* _Task_:
Restate word for word the lines of the entries below, starting with the line that holds "Given: Select the $10.13 price cell" and ending with the line that holds "Given: Open the 另存为 save as dialog", and no others.

====== Information given

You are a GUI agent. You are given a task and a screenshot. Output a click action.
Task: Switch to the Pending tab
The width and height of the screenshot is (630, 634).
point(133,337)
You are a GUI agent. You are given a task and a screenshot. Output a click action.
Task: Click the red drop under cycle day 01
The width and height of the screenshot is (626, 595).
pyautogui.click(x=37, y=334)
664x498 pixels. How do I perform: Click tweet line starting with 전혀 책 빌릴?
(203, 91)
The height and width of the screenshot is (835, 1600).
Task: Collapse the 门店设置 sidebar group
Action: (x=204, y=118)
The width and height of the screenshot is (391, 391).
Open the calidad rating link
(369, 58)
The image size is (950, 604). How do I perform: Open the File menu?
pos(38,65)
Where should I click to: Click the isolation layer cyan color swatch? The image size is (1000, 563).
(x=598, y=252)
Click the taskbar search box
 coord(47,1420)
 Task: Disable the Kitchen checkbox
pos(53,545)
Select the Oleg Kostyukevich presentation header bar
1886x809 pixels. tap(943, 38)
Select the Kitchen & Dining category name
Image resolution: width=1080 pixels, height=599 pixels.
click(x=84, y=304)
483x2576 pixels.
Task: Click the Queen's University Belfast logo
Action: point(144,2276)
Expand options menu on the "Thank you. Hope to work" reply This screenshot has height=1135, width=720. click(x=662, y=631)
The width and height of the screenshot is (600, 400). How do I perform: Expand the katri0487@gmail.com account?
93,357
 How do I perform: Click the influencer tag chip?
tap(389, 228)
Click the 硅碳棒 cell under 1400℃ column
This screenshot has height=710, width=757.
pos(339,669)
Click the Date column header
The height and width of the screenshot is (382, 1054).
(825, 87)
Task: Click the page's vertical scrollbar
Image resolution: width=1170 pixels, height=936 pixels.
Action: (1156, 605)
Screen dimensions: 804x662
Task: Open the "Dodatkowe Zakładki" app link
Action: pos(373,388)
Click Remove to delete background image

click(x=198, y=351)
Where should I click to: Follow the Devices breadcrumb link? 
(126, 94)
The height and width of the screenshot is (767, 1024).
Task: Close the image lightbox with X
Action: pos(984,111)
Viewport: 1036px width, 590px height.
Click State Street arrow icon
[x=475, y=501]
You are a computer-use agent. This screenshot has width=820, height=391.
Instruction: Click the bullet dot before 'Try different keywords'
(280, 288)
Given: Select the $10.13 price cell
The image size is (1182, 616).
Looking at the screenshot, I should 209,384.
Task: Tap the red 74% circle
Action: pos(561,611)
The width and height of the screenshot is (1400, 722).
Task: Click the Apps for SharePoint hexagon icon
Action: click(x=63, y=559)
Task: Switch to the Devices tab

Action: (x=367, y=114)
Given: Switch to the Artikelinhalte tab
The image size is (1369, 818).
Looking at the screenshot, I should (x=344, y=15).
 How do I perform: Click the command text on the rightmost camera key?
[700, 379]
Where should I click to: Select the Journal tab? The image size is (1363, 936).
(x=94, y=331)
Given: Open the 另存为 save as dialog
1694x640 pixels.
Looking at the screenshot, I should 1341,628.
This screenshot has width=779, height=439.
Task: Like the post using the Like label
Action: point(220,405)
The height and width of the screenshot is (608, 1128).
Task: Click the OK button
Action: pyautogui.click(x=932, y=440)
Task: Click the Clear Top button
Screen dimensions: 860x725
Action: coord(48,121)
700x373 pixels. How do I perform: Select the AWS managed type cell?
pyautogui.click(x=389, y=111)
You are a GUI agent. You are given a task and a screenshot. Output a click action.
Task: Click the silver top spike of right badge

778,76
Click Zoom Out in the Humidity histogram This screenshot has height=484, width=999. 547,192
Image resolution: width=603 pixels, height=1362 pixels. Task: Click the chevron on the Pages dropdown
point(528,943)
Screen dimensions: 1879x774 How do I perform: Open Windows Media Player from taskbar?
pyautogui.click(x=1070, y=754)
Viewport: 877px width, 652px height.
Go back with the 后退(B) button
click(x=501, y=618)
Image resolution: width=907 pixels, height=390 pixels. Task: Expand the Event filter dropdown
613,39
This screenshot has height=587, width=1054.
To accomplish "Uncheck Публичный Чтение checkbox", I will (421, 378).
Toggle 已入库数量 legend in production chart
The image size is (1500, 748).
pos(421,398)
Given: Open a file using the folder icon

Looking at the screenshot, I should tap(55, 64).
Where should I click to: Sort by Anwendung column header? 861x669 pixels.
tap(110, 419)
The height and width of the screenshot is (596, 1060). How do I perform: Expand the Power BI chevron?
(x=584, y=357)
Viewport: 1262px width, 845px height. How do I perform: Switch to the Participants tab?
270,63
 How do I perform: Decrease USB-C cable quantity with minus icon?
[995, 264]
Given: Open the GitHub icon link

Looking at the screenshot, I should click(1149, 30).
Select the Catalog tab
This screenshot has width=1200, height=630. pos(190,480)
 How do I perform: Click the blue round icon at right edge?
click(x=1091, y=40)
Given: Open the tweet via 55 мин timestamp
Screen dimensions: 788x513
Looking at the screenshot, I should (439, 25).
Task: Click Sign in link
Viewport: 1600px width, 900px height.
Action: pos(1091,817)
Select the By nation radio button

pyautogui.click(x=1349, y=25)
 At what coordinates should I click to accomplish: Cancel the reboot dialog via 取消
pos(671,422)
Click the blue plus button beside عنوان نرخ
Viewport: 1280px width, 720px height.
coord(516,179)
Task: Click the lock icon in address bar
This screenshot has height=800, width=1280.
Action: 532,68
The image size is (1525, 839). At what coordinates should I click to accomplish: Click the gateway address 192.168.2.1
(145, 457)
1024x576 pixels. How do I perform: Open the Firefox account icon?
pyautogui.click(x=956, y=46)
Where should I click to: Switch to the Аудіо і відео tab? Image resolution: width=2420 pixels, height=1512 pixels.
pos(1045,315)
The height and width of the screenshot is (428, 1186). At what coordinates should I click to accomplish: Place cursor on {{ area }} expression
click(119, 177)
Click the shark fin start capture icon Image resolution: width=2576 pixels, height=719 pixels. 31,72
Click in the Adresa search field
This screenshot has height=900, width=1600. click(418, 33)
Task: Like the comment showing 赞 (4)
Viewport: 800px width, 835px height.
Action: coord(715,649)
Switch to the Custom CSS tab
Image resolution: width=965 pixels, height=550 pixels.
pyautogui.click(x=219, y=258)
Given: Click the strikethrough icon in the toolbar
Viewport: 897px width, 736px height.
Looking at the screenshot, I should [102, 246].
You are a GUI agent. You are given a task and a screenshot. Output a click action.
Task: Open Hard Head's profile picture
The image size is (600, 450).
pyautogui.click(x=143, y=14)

============

* _Response box_:
Given: Select the $10.13 price cell
The image size is (1182, 616).
Looking at the screenshot, I should 209,384.
Task: Tap the red 74% circle
Action: pos(561,611)
The width and height of the screenshot is (1400, 722).
Task: Click the Apps for SharePoint hexagon icon
Action: click(x=63, y=559)
Task: Switch to the Devices tab

Action: (x=367, y=114)
Given: Switch to the Artikelinhalte tab
The image size is (1369, 818).
Looking at the screenshot, I should (x=344, y=15).
 How do I perform: Click the command text on the rightmost camera key?
[700, 379]
Where should I click to: Select the Journal tab? The image size is (1363, 936).
(x=94, y=331)
Given: Open the 另存为 save as dialog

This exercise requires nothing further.